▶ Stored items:
##########

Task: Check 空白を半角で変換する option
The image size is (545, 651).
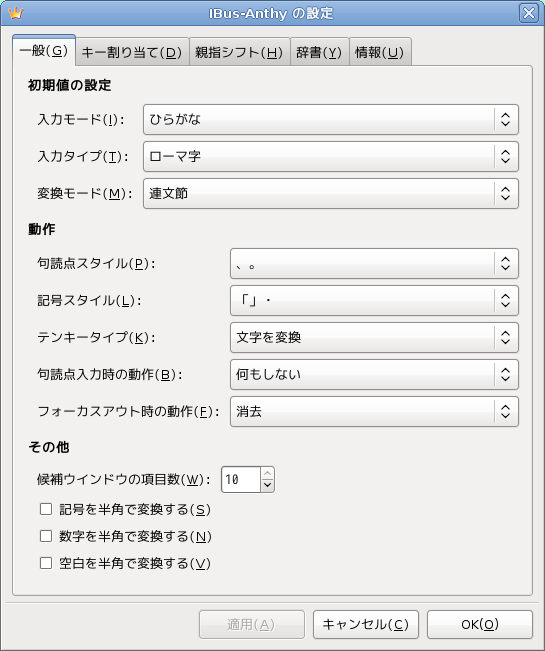Action: (x=46, y=563)
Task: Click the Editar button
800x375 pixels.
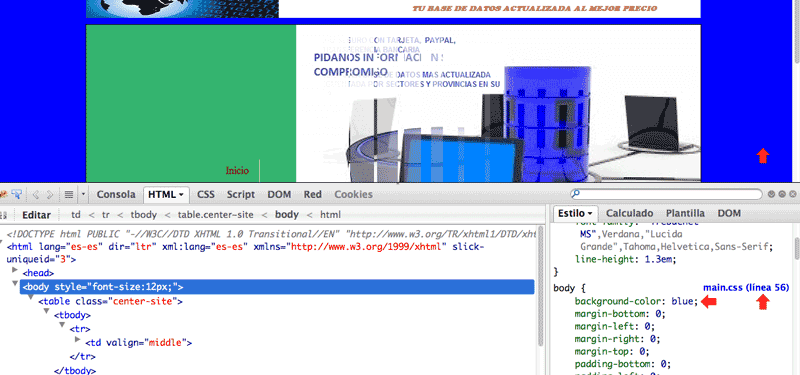Action: [x=36, y=215]
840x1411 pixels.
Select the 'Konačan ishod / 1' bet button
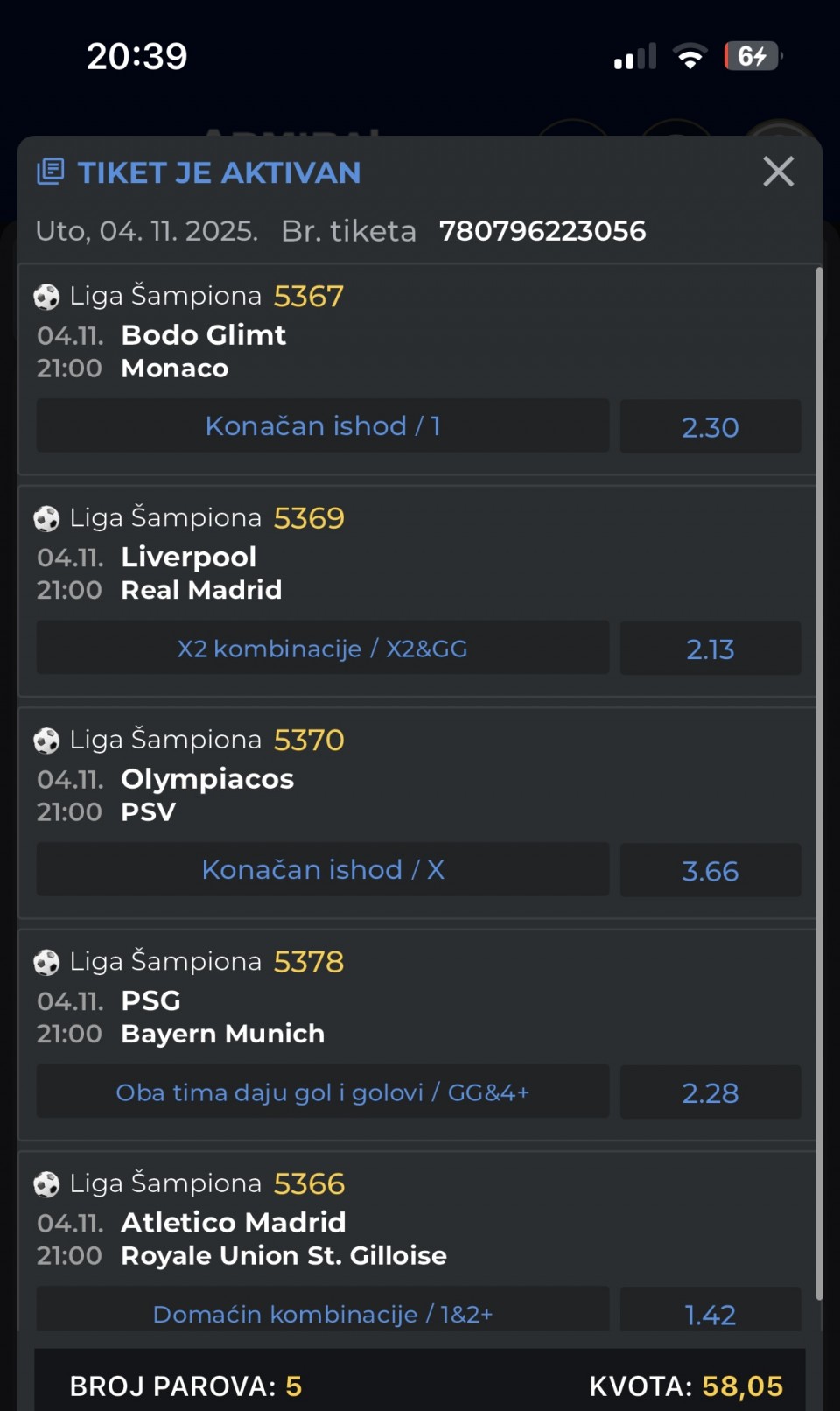click(x=323, y=426)
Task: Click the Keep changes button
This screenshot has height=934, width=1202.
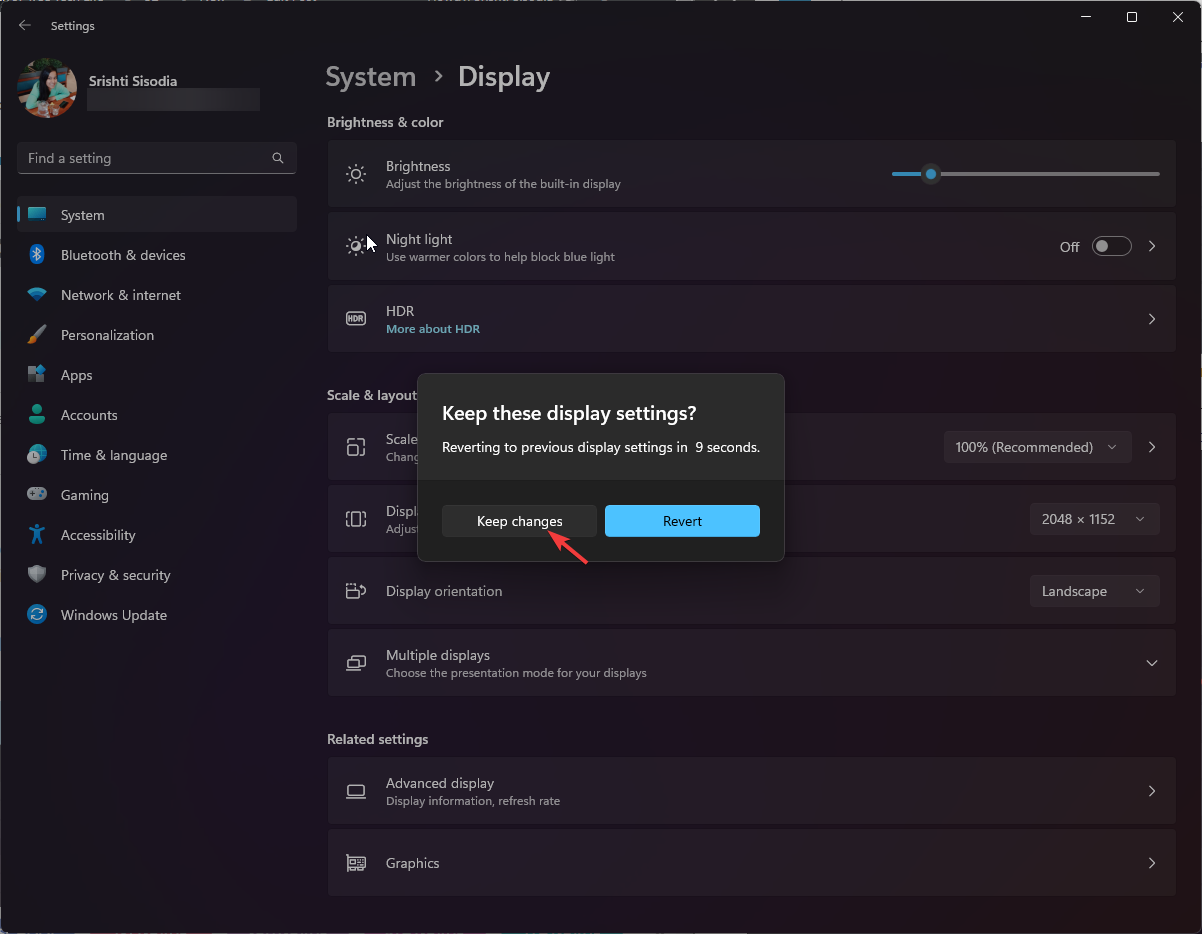Action: tap(519, 520)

##########

▶ The request:
Can you arrange every line of the rows above as a JSON list of strings, one string per line, with blank lines and the pictures left out?

▶ Result below:
[
  "Task: Check 空白を半角で変換する option",
  "The image size is (545, 651).",
  "Action: (x=46, y=563)",
  "Task: Click the Editar button",
  "800x375 pixels.",
  "Action: [x=36, y=215]",
  "840x1411 pixels.",
  "Select the 'Konačan ishod / 1' bet button",
  "click(x=323, y=426)",
  "Task: Click the Keep changes button",
  "This screenshot has height=934, width=1202.",
  "Action: tap(519, 520)"
]